Abstract

Anthropogenic noise is an often-overlooked byproduct of urbanization and affects the soundscape in which birds communicate. Previous studies assessing the impact of traffic noise have focused on bird song, with many studies demonstrating the ability of birds to raise song frequency in the presence of low-frequency traffic noise to avoid masking. Less is known about the impact of traffic noise on avian alarm calls, which is surprising given the degree to which predator information within alarm calls may impact fitness. The objective of this study was to assess the impacts of traffic noise on the Black-capped Chickadees (Poecile atricapillus), a small non-migratory songbird with a well-studied and information-rich alarm call. We studied birds at eight locations in Stark County, Ohio, from 15 January to 7 March 2016, and used a taxidermic mount of an Eastern Screech-Owl to elicit alarm calls. In half of the trials, a pre-recorded traffic noise track was also broadcasted at 50 decibels.

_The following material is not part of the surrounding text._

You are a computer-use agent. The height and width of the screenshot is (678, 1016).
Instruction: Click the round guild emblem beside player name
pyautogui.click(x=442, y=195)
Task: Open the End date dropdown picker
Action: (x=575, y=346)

In noise trials, chickadee calls contained more introductory notes (P < 0.001), more total notes (P < 0.001), were of longer duration (P < 0.001), and had lower introductory and D-note peak frequencies (P = 0.032 and P = 0.041, respectively). No differences were noted in the number of D-notes per call between noise and control trials. Modifying alarm call duration and frequency, without changing the number of D-notes, may be a strategy that chickadees use to convey predator information and to coordinate a threat-appropriate mobbing response when it is not possible to change call type. Our results add to the small, but growing, literature documenting the effects of anthropogenic noise on avian alarm calls, demonstrate the flexibility and complexity of chickadee calls given in response to predators, and may partially explain why chickadees adapt well to urban areas.

Highlights

  • Anthropogenic noise is an often overlooked byproduct of urbanization [1, 2], and nearly onefifth of the land area of the United States is exposed to traffic noise [3,4,5]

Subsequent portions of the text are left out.